# What is being asked:
Reproduce the lines below word for word, leaving out the pictures.

# Records to process:
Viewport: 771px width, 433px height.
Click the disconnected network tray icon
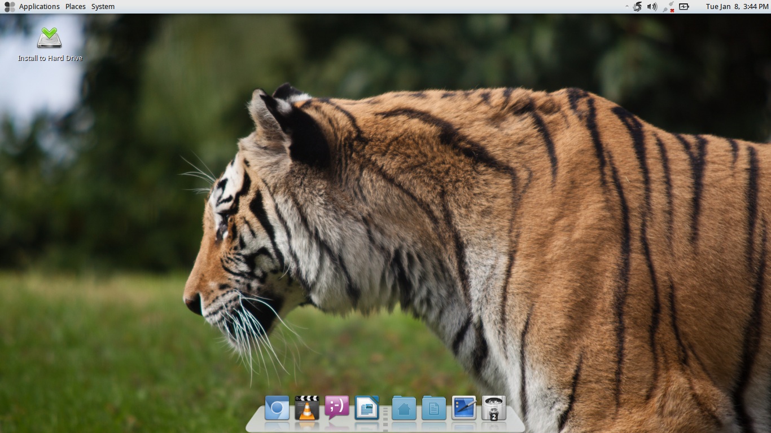click(668, 7)
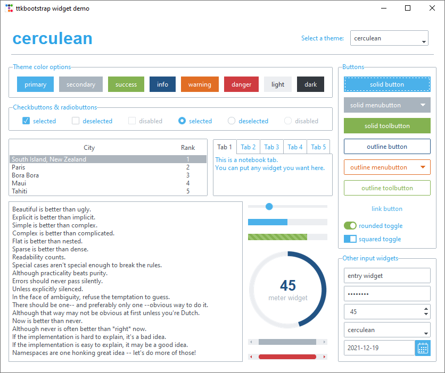Select the deselected radio button
445x373 pixels.
tap(231, 121)
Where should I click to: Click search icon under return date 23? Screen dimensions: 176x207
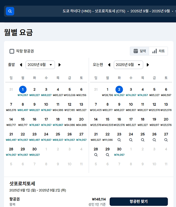click(x=119, y=140)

# Solved exercise:
Viewport: 771px width, 433px height.
Click the disconnected network tray icon
click(668, 7)
Select the deselected radio button
445x373 pixels.
tap(231, 121)
Where should I click to: Click search icon under return date 23? Screen dimensions: 176x207
click(x=119, y=140)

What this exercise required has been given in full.